Can I ask what startup this is? This kind of thinking is refreshing to see and pretty rare in my experience, to not just say you want great people but actually compensate like you mean it.
> Candidates with stronger resumes are not going to be using third party recruiters
This is an interest statement.
It is interesting, because the data I am seeing is that apparently Triple Byte is able to give people quite successful results. (Yes, 150k base salary is pretty good).
But your statement seems to imply that candidates that use them are apparently below average or something. And yet even though they arent as good candidates, they are apparently able to give people really good results, despite that.
Is my barometer for tech salaries so off, that apparently people believe that 150k base isn't something that a "stronger" candidate might receive? Yes, I've heard of some high salaries, but I still wouldn't call this something to scoff at
How is 150K for an experienced developer to work in a high cost of living area “pretty good”? Experience developers can make $135-$150 easily in one of the top ten markets in the US that are not on the west coast or NYC where the cost of living is a lot lower as a bog standard enterprise developer/full stack developer.
I agree. I'd also say Triplebyte's interview process is pretty challenging, more so than big 4 etc for entry level. Being able to pass it is something I'd consider a strong signal.
Really? I found it pretty straightforward, personally. It helped that you'd be able to retake the interview if you failed, which isn't usually true for phone screens. It also helped that it was a large sample of questions about how a computer worked, as opposed to most phone screens which are a single tech question that you can get lucky or unlucky on.
(I tried Triplebyte's process this job hunt but ended up getting my current job through a personal connection instead)
It’s very location dependent. In Florida, 150k is great for a principal engineer. In the Bay Area, that’s terrible comp. Also, the faangs of the world do pay twice as much in total comp.

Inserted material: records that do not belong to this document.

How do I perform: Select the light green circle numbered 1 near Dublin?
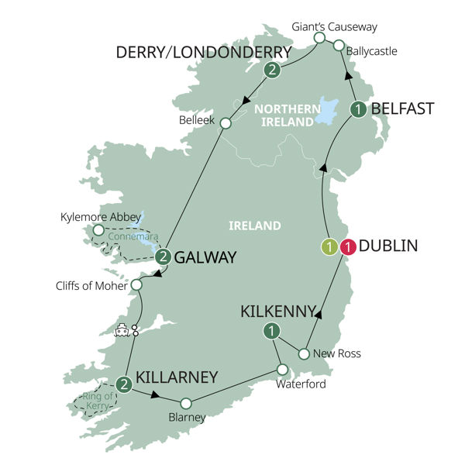tap(329, 248)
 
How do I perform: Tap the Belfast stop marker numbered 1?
tap(357, 110)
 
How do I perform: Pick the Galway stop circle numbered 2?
tap(163, 257)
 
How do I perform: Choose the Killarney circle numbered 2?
tap(123, 383)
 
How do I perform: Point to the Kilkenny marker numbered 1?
tap(270, 332)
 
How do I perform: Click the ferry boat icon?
tap(122, 329)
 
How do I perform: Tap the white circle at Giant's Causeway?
tap(319, 37)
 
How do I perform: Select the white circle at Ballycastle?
tap(339, 46)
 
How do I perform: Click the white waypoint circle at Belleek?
tap(226, 123)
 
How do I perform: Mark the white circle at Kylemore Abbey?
tap(98, 229)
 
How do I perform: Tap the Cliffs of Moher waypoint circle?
tap(137, 285)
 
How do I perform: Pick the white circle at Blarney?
tap(186, 403)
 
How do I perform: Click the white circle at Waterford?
tap(283, 369)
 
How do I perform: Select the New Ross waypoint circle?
tap(304, 354)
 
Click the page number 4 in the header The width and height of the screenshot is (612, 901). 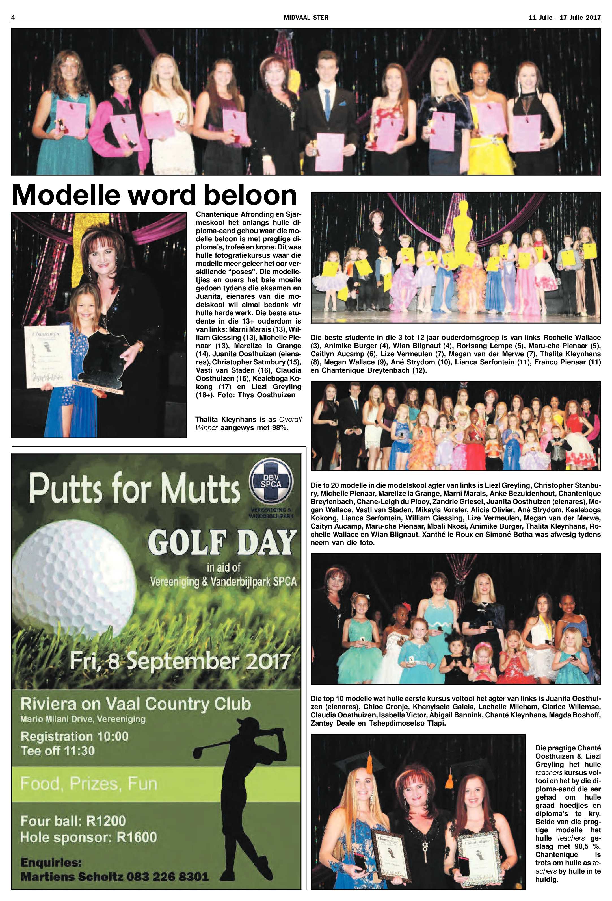[13, 18]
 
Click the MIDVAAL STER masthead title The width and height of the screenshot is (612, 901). [306, 18]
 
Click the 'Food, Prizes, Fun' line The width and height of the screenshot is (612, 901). [89, 784]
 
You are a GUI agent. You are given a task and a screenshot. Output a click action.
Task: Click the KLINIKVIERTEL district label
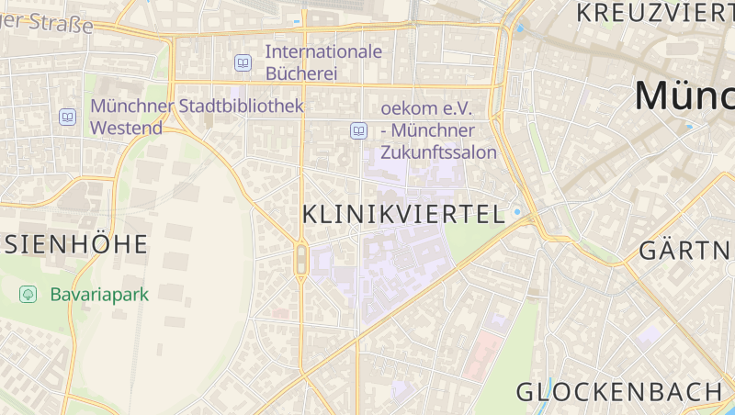(403, 215)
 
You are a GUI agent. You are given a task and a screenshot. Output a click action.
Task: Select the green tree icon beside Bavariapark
(28, 295)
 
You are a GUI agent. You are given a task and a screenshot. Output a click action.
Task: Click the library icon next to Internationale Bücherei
(243, 62)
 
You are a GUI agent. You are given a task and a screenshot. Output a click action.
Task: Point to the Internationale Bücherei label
(322, 62)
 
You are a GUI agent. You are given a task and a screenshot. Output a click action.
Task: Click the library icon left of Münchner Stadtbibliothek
(68, 117)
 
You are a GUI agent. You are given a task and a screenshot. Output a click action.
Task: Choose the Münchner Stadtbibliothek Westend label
(196, 117)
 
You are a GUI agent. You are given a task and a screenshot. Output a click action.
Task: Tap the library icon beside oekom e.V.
(358, 130)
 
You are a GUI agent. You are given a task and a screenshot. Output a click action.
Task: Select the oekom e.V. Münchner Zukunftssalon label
(437, 130)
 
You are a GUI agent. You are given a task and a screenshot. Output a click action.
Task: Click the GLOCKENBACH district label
(619, 391)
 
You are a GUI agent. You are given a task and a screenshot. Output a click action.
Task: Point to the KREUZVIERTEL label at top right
(653, 13)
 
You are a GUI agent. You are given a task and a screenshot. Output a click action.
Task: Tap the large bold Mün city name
(684, 95)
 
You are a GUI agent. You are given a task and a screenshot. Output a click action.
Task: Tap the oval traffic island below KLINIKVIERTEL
(300, 260)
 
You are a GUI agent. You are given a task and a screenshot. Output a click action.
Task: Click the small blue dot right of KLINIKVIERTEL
(517, 212)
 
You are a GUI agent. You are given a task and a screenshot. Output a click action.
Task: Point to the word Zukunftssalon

Maybe if you work at google. But you have an extremely skewed view of job salaries, if you describe 150k as "terrible".
Yes, FAANGs pay a lot. But the vast majority of developers, even in san francisco, do not work at FAANGs. 150k, is just around the average salary, for a senior engineer, actually.
I would say principal at most companies maps to l6 at google. In Mountain View that pays $560,000/year total comp on average according to levels.fyi
Non faang pay for principal engineers in Mountain View could be estimated roughly by using stack overflow’s salary calculator. Mountain View, react, typescript, aws, postgres, linux, 20 years experience, no degree lists $187,000 for the 50th percentile.
I think the discussion gets confusing because as an industry we suck at describing levels of the technical track in a portable way.
I do know senior engineers making 150k in the Bay Area. I also know some making 750k.
Sure, if you are talking about engineers with 20 years experience, those numbers make sense.
But in the context of this conversation, IE people who use triple byte, we are likely talking about engineers with a couple years experience. (Yes, a couple years experience gets you the title of "senior" these days).
And within this context of engineers with a couple years experience who are using triple byte, I'd say that 150k is pretty alright.
You can see this data from the graphs that they posted, about how this is referring to people with a couple years exp.
The sample set of people using TripleByte is not going to be remotely representative of the market for developers as a whole. Candidates with stronger resumes are not going to be using third party recruiters to spray their resume around; they are going to be applying directly to the companies they want to work at or getting headhunted by the companies themselves.